BP reported a 66 per cent drop in earnings and a rise in debt in the first quarter as the collapse in oil demand and crude prices triggered by the coronavirus crisis took their toll on its finances.
The UK energy major said consumption of refined products had fallen dramatically in March, when governments worldwide imposed severe restrictions to curb the pandemic.
But it maintained its dividend of 10.50 cents a share for the quarter as the company, like many of its peers, pulls on an array of financial levers to protect shareholder payouts.
In the three months to March 31, underlying replacement cost profits — BP’s definition of net income and the measure tracked most closely by analysts — were $791m against almost $2.4bn in the same period last year.
While it beat consensus estimates at $710m, the company’s shares fell nearly 3 per cent in early trading on Tuesday.
BP, which at the start of the year was confident it could generate more cash, has been thrown into crisis just as new chief executive Bernard Looney has taken the helm.
“The environment is brutal,” Mr Looney told the Financial Times on Tuesday.
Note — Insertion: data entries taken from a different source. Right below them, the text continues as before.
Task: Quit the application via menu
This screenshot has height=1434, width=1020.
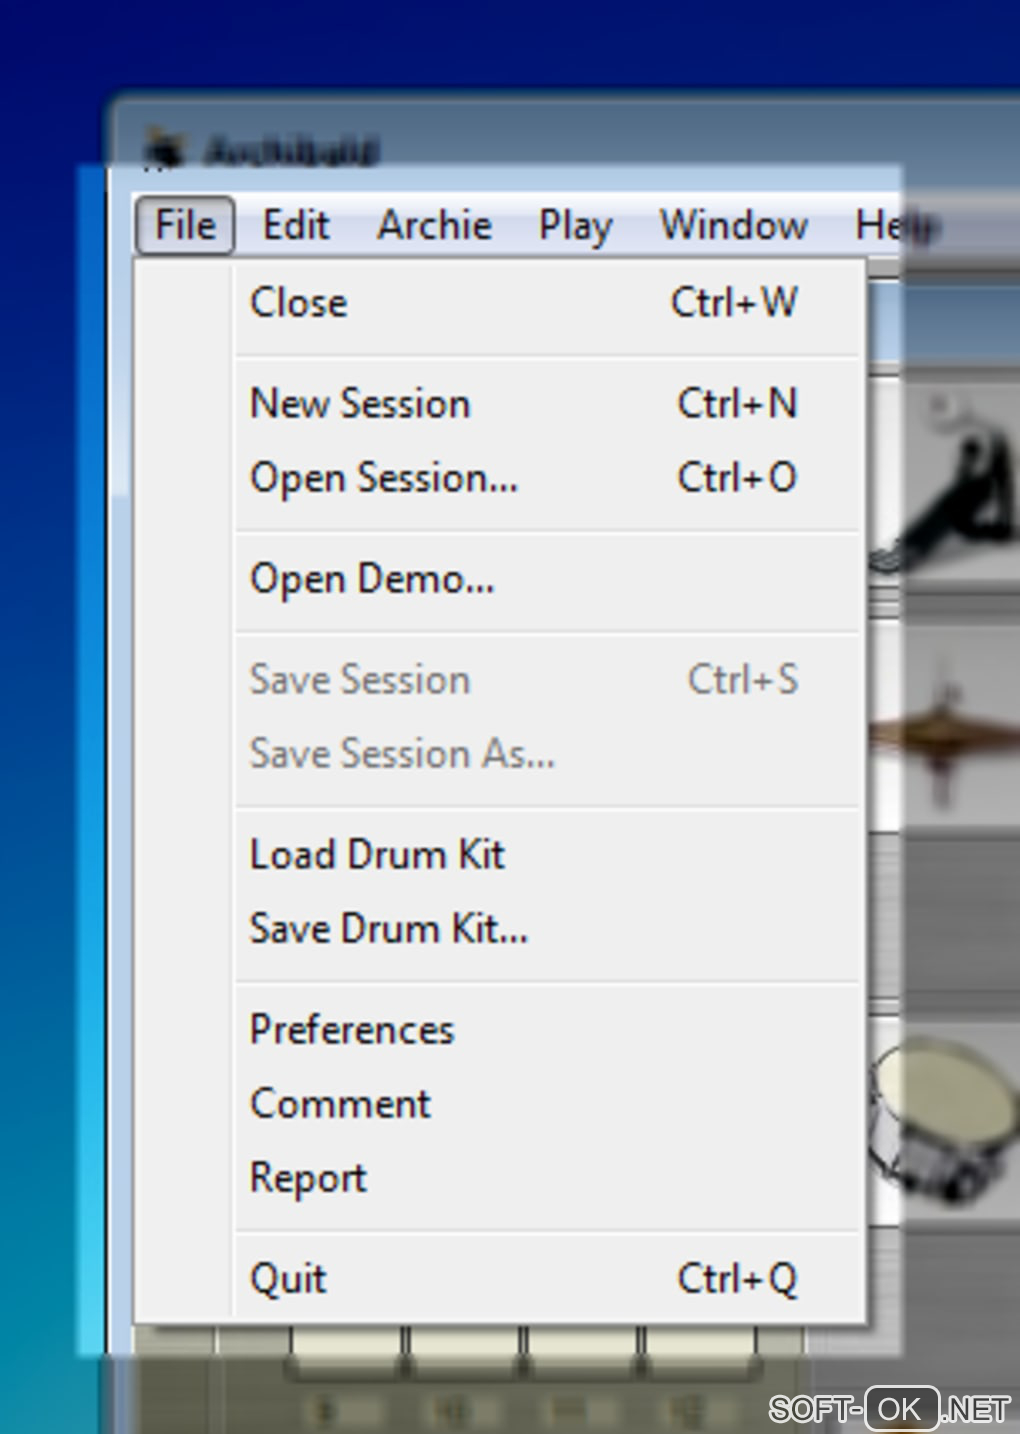Action: 288,1279
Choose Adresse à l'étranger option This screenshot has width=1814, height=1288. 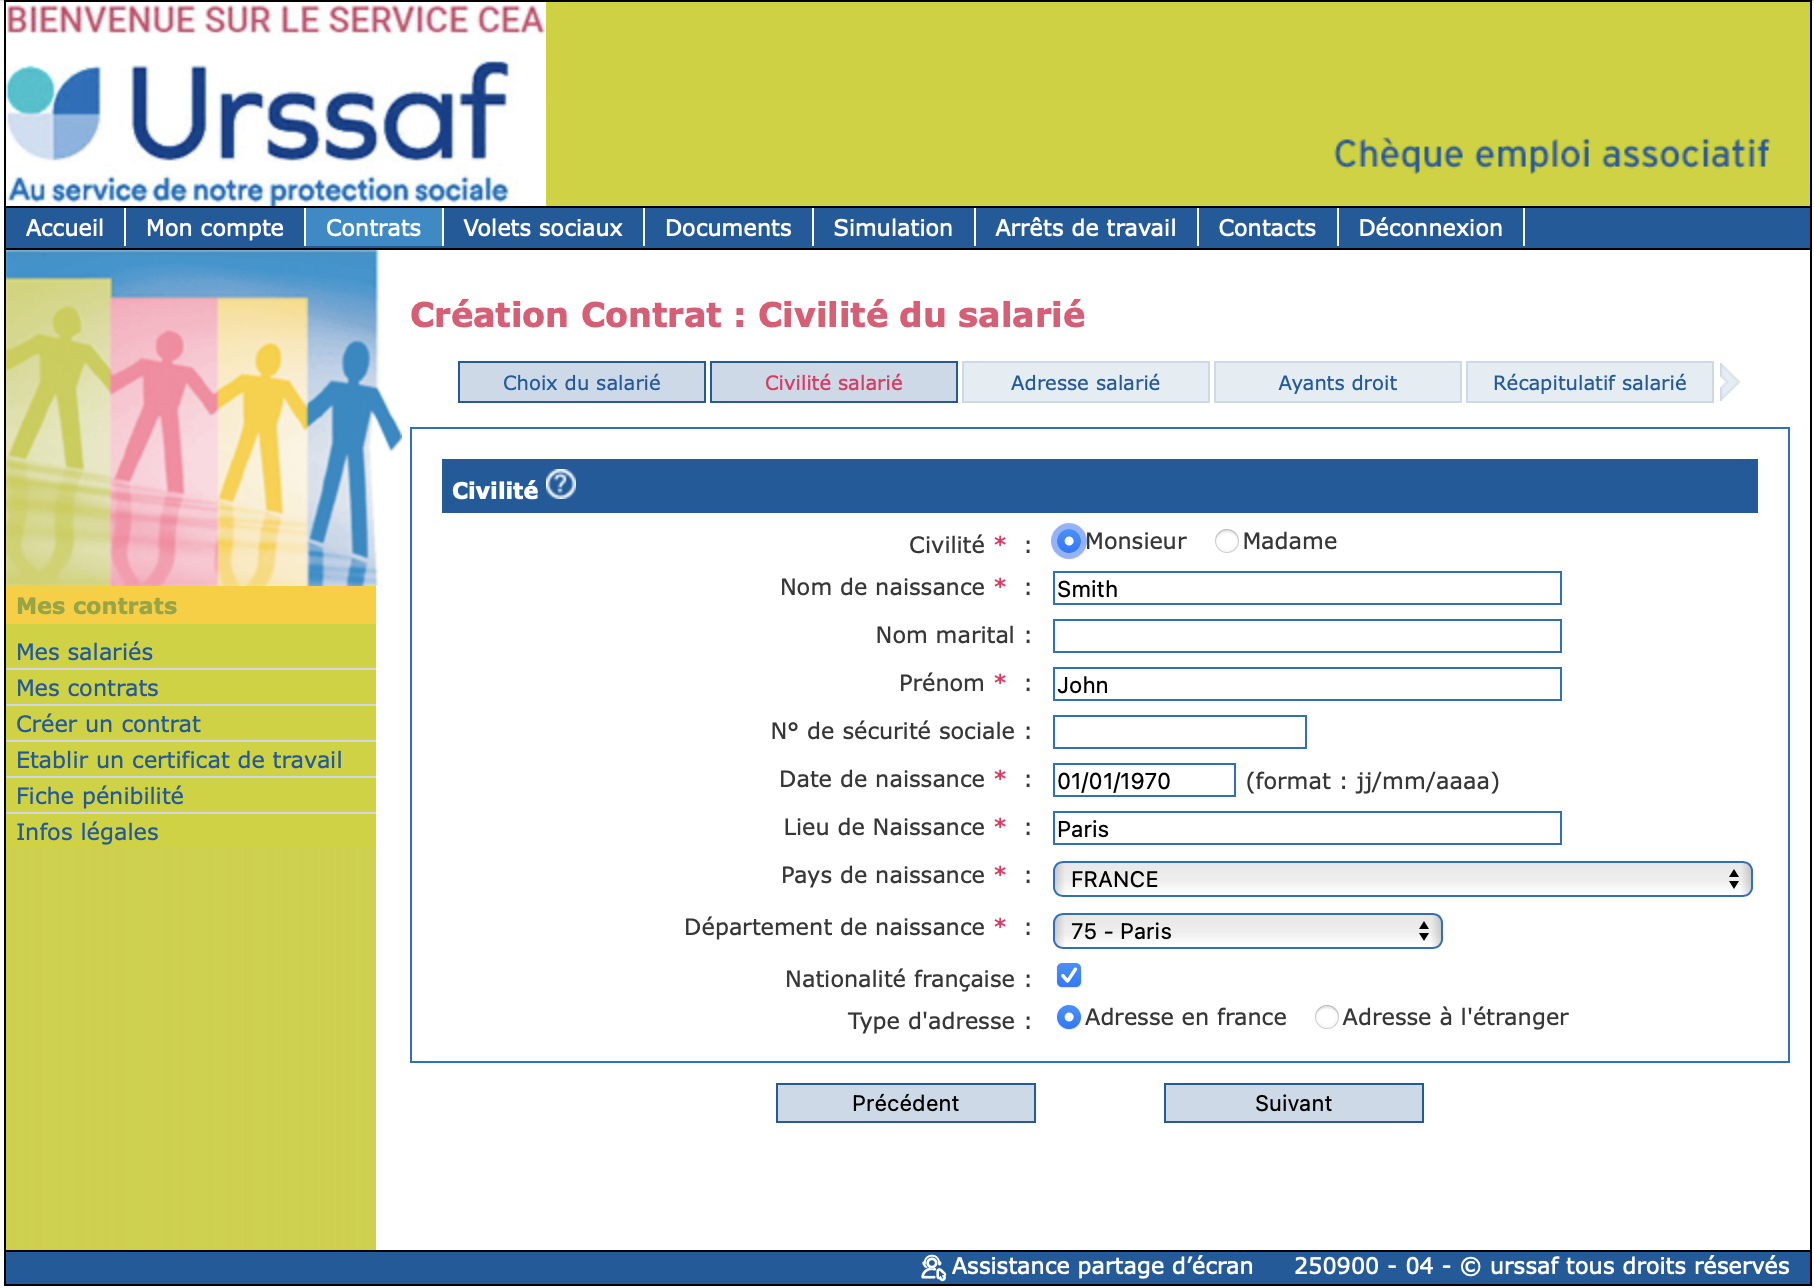(x=1326, y=1017)
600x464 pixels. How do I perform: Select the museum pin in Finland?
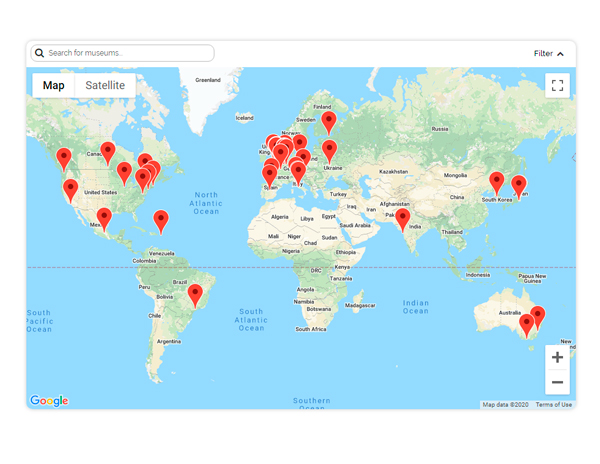[x=329, y=121]
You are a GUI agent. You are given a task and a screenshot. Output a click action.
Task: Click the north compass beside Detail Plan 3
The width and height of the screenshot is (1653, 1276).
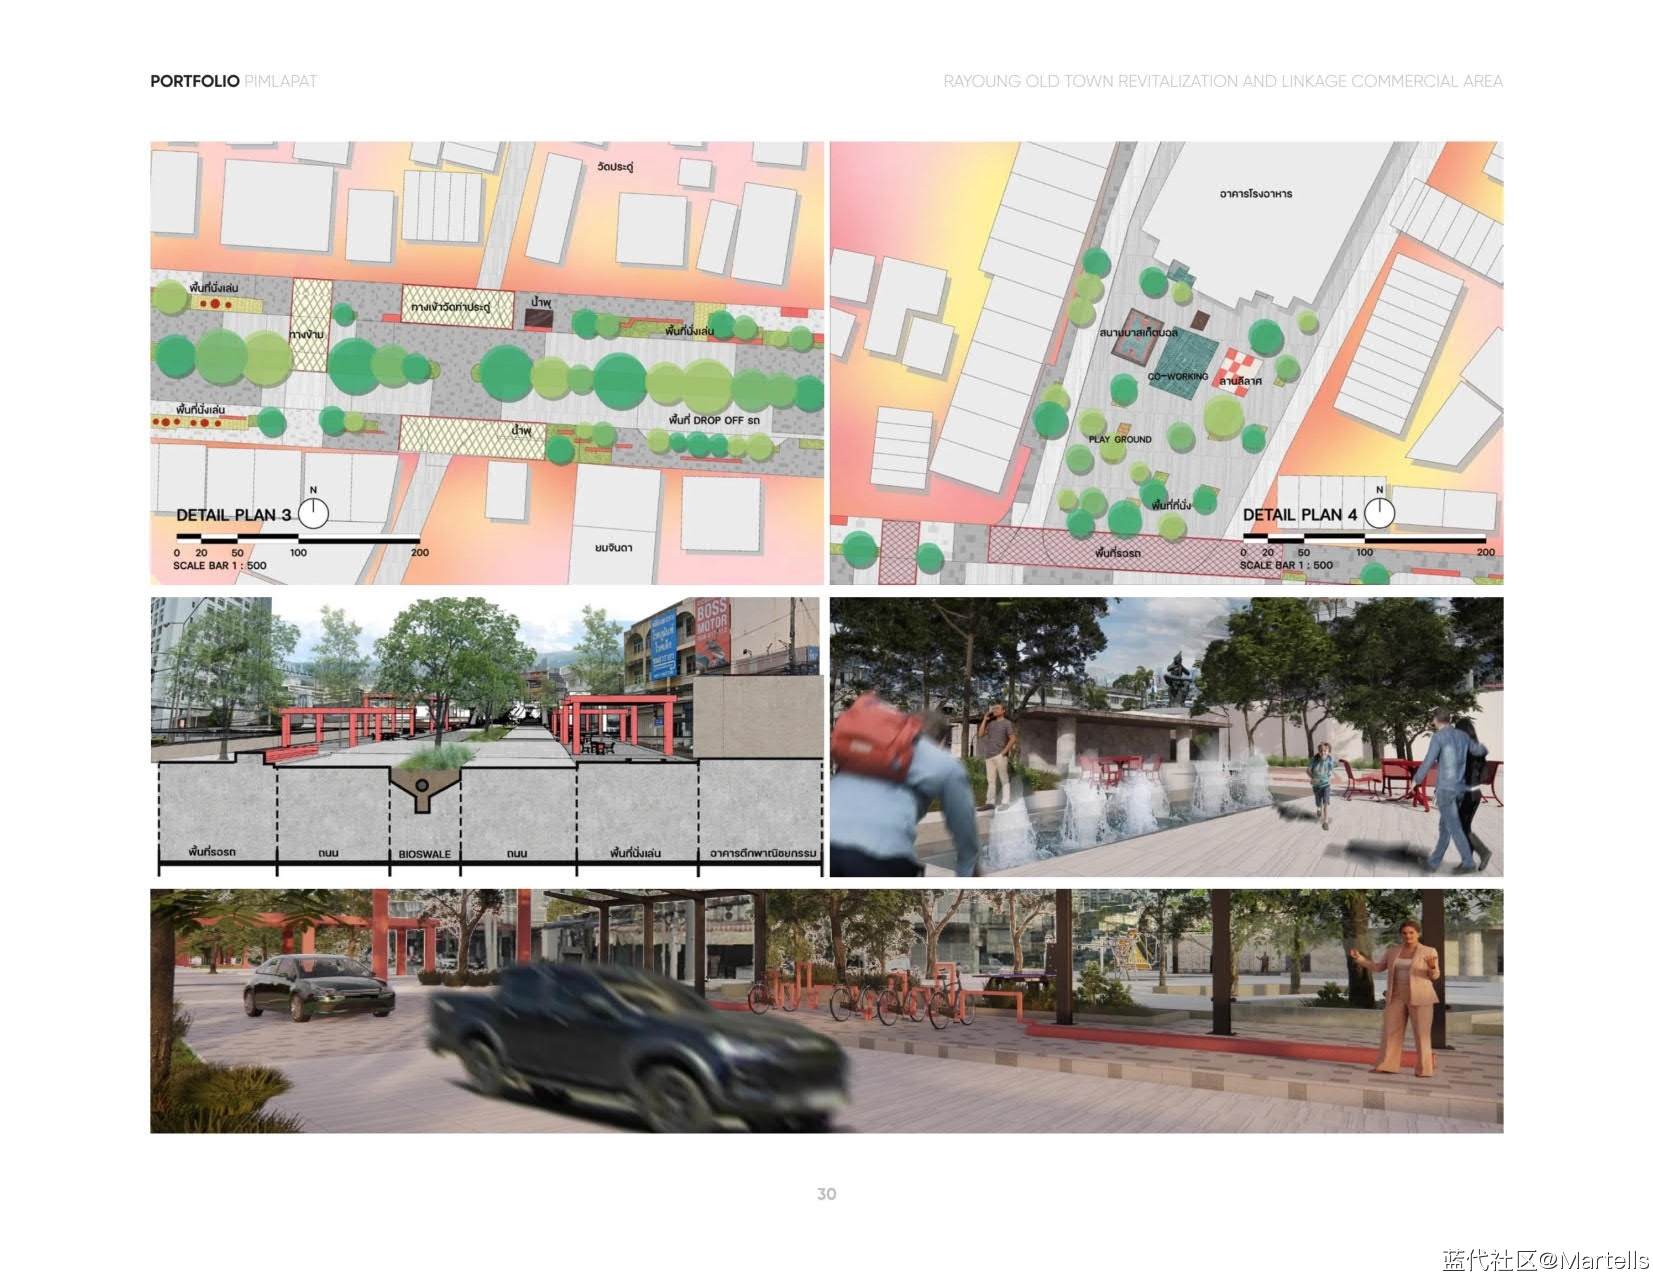(313, 512)
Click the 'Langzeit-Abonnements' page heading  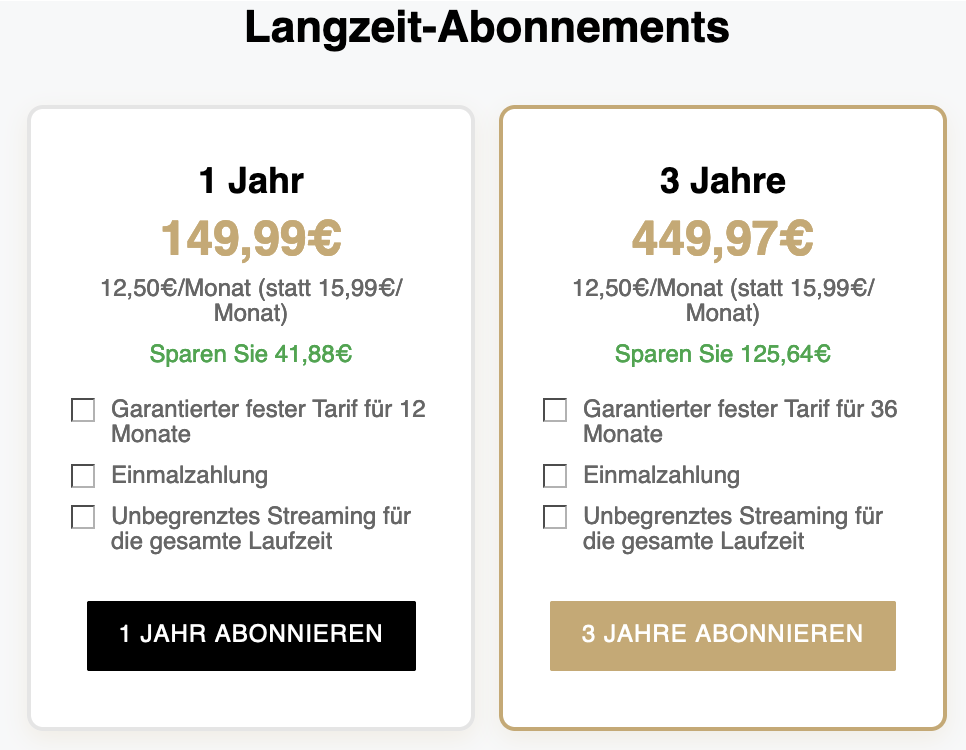[x=487, y=28]
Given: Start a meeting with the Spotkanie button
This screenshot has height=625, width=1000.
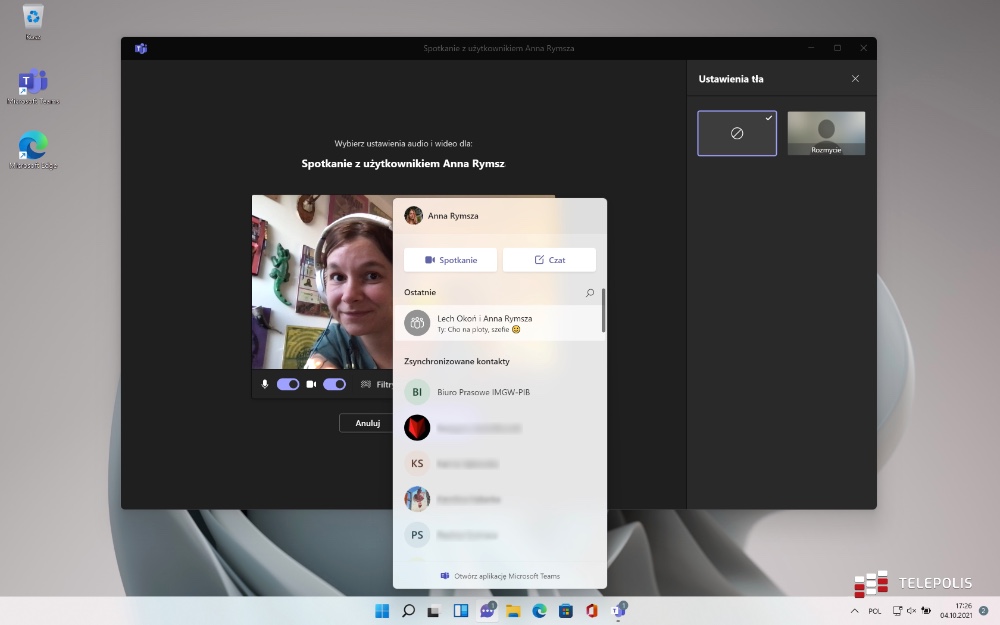Looking at the screenshot, I should [x=450, y=260].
He said BP was bolstering its finances and boosting liquidity to lower its break-even price to less than $35 a barrel, from $56 a barrel last year.
Lockdowns and travel bans have triggered a collapse in oil demand, coinciding with a supply glut and causing an unprecedented price crash, forcing the entire sector into cash conservation mode.
On Tuesday morning Brent crude slid 4.3 per cent to $19 per barrel, having dropped below $20 last week for the first time in almost two decades.
BP was also hit by weaker earnings from its oil trading business, as well as poorer performance from its stake in Russia’s Rosneft. Cash flow slid to $1bn in the quarter versus $5.3bn last year.
It said an “exceptional level of uncertainty” remained over short-term prices and demand for refined products.
Mr Looney said that while BP did not plan on making any redundancies for three months, “there will be job cuts globally, towards the end of this year”, with the pandemic accelerating a plan to drive down costs and reorganise the business under the new chief executive.
Gearing — which BP defines as net debt divided by the sum of net debt plus equity — rose to more than 36 per cent in the first quarter, one of the highest in the sector and far above its 20-30 per cent target range.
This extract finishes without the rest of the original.